The tendency for programs in genetic programming (GP) populations to grow in length has been widely reported [1,2,3,4,5,6,7]. This tendency has gone under various names such as ``bloat'', ``fluff'' and increasing ``structural complexity''. The principal explanation advanced for bloat has been the growth of ``introns'' or ``redundancy'', i.e. code which has no effect on the operation of the program which contains it. ([8] contains a survey of recent research in biology on ``introns''). Such introns are said to protect the program containing them from crossover [9,10,11,12]. [13] presents an analysis of some simple GP problems designed to investigate bloat. This shows that, with some function sets, longer programs can ``replicate'' more ``accurately'' when using crossover. That is offspring produced by crossover between longer programs are more likely to behave as their parents than children of shorter programs. [14] provides a detailed analysis of bloat using tree schemata specifically for GP.

Collected data entries:
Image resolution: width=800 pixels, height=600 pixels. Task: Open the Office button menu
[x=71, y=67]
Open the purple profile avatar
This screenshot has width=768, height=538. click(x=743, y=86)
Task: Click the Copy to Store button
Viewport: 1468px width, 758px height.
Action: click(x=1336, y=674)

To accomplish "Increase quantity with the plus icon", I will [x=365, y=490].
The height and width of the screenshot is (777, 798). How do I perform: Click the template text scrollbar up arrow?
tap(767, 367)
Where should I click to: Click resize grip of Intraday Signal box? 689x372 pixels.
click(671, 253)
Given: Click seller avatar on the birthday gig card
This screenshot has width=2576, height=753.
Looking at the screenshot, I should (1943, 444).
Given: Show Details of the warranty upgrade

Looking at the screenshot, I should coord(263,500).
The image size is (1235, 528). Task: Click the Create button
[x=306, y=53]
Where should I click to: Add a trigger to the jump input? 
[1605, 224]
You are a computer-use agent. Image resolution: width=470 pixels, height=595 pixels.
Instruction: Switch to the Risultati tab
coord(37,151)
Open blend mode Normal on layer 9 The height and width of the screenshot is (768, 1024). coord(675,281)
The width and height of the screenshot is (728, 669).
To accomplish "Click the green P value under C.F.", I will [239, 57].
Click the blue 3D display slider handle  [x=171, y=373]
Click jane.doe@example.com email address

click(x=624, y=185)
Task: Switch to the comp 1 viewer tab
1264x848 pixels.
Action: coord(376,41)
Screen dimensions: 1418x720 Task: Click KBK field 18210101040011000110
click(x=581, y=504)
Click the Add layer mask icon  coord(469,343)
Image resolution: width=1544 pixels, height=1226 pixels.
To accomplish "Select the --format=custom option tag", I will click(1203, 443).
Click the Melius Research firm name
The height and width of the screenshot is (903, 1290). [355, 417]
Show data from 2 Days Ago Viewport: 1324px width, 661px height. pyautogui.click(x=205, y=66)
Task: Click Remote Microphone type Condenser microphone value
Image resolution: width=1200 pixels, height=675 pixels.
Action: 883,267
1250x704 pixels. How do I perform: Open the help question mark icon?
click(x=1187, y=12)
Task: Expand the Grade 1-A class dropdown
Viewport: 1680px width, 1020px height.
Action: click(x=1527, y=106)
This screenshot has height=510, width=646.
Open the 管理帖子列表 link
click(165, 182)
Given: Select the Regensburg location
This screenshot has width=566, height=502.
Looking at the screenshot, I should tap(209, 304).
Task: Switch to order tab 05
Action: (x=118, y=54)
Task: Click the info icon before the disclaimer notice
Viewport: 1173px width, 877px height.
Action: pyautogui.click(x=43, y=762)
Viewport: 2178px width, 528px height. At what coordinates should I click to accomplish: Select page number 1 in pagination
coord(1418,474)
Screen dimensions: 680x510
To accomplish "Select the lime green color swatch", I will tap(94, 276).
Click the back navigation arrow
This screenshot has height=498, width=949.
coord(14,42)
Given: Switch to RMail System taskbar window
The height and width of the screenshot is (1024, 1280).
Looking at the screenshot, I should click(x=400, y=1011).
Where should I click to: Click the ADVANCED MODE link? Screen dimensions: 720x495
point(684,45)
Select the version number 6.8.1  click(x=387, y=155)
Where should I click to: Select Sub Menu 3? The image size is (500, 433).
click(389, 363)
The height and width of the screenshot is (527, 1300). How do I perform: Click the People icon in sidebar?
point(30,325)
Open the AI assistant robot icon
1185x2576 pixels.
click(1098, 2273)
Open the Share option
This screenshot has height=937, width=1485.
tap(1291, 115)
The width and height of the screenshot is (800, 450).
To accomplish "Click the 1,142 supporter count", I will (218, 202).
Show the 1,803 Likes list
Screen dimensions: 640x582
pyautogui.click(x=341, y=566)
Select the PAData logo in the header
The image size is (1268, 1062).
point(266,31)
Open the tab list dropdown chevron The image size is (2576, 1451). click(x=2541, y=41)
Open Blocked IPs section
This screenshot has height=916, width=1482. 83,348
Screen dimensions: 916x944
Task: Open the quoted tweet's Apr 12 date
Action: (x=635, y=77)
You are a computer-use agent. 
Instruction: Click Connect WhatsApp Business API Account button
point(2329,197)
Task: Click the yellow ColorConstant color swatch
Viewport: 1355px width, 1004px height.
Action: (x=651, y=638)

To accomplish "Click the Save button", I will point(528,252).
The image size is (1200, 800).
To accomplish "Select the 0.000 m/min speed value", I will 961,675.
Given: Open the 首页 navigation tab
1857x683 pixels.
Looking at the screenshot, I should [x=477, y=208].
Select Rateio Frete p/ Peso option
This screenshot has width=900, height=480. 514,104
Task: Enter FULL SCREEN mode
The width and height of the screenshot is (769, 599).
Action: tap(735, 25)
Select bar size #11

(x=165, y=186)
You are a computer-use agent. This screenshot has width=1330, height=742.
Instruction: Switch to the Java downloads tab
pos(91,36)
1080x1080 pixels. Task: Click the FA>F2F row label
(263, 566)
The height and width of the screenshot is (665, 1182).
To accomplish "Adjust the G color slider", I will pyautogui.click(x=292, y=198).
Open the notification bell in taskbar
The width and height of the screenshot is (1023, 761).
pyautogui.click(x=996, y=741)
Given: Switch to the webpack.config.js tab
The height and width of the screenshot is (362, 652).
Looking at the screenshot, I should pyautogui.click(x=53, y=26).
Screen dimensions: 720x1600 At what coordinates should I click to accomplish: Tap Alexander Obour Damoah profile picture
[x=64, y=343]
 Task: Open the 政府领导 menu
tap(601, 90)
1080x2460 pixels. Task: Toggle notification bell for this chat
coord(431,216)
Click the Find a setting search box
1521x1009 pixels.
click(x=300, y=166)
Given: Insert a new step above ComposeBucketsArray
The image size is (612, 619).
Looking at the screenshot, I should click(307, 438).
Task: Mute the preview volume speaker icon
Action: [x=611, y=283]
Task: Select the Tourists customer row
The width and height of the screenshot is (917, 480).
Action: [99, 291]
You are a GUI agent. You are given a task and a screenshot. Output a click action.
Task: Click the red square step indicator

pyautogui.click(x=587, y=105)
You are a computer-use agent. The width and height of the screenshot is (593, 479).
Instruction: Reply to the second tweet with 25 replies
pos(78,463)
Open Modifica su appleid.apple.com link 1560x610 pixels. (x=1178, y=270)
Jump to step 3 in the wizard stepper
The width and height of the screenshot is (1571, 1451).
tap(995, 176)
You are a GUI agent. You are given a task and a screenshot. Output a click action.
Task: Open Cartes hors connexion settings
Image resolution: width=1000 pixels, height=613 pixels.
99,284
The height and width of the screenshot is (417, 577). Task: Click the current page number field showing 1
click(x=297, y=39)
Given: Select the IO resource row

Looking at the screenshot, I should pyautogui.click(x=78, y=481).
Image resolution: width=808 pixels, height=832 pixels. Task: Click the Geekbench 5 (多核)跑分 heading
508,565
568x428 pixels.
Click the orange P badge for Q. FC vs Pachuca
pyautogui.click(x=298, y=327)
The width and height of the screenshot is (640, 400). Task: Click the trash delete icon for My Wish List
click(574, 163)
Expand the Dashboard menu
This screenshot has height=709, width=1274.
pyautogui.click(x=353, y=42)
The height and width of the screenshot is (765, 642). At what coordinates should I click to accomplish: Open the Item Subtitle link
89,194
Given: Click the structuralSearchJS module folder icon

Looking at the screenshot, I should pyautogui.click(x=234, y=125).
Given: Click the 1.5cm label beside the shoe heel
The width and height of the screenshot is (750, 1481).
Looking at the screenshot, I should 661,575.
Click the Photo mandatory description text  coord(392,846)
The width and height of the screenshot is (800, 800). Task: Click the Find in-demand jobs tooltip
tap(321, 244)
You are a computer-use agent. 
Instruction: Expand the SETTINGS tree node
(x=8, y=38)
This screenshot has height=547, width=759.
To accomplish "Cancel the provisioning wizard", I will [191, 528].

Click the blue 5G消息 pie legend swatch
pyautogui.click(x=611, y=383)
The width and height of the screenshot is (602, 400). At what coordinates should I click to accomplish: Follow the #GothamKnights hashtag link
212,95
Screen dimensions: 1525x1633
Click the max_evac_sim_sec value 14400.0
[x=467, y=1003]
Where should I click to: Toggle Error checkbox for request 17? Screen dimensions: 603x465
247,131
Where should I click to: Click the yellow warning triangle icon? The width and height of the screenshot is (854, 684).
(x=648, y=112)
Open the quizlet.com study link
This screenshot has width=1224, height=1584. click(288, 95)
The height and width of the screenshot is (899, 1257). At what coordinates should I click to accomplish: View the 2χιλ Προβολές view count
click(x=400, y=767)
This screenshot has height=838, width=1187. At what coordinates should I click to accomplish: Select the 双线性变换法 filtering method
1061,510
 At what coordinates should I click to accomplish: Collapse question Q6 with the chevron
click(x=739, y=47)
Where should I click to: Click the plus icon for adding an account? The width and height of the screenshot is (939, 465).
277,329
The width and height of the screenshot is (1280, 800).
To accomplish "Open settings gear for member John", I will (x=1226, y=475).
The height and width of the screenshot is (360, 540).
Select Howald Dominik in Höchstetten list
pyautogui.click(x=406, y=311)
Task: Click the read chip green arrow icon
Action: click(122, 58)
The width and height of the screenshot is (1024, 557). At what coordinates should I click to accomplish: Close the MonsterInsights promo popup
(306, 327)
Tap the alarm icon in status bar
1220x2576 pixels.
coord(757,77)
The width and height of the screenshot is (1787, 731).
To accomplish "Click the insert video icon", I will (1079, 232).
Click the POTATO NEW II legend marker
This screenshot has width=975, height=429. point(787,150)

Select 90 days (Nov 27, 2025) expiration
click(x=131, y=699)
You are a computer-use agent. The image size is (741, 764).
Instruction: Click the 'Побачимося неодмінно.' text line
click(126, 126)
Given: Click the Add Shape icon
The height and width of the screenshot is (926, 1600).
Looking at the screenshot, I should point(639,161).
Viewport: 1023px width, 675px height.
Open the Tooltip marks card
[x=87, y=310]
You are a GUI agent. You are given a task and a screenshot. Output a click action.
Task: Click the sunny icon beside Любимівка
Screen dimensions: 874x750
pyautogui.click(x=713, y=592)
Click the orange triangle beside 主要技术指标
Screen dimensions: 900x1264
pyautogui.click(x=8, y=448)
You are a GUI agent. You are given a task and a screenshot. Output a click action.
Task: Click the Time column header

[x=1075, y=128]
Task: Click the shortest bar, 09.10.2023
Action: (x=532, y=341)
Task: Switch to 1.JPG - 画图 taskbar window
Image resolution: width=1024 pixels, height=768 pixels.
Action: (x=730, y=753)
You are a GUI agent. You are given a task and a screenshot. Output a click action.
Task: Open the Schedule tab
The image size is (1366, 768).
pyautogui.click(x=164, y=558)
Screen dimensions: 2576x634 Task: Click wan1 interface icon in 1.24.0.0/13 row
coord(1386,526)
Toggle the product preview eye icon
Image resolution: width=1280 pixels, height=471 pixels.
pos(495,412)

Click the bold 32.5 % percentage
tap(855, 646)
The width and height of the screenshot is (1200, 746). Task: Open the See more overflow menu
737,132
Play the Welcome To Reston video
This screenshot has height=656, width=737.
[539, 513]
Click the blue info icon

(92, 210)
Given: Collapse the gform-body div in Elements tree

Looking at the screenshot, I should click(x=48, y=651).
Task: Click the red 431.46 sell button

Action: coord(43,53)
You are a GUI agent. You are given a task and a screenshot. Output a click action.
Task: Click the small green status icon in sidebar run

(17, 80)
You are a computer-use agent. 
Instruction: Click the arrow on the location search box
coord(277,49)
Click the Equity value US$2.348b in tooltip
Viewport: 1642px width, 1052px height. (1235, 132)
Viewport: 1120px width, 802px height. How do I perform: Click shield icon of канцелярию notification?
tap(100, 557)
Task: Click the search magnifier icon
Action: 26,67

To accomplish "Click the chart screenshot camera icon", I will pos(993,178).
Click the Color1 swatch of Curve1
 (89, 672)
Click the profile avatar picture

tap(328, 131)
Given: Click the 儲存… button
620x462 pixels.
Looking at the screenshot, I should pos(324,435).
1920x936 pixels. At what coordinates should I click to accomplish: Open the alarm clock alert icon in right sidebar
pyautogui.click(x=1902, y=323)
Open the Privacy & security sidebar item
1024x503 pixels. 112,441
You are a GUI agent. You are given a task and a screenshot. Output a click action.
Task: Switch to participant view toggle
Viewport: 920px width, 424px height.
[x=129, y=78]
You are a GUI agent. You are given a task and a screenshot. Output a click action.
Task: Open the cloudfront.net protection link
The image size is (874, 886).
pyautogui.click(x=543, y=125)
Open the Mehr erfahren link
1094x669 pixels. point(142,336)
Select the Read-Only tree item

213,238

[Task instructions]
Continue the passage on program bloat in genetic programming, starting after its final sentence.

[Exercise output]
In this paper we advance a more general explanation which should apply generally to any discrete variable length representation and generally to any progressive search technique. That is bloat is not specific to genetic programming applied to trees and tree based crossover but should also be found with other genetic operators and non-population based stochastic search techniques such as simulated annealing and stochastic iterated hill climbing.
In the next section we expand our argument that bloat is inherent in variable length representations such as GP. In Sections 3 and 4 we analyse a typical GP demonstration problem, showing that it suffers from bloat but also showing that bloat is not present in the absence of fitness based selection. Section 5 describes the results we have achieved and this is followed in Section 6 by a discussion of the potential advantages and disadvantages of bloat and potential responses to it. Finally Section 7 summarises our conclusions.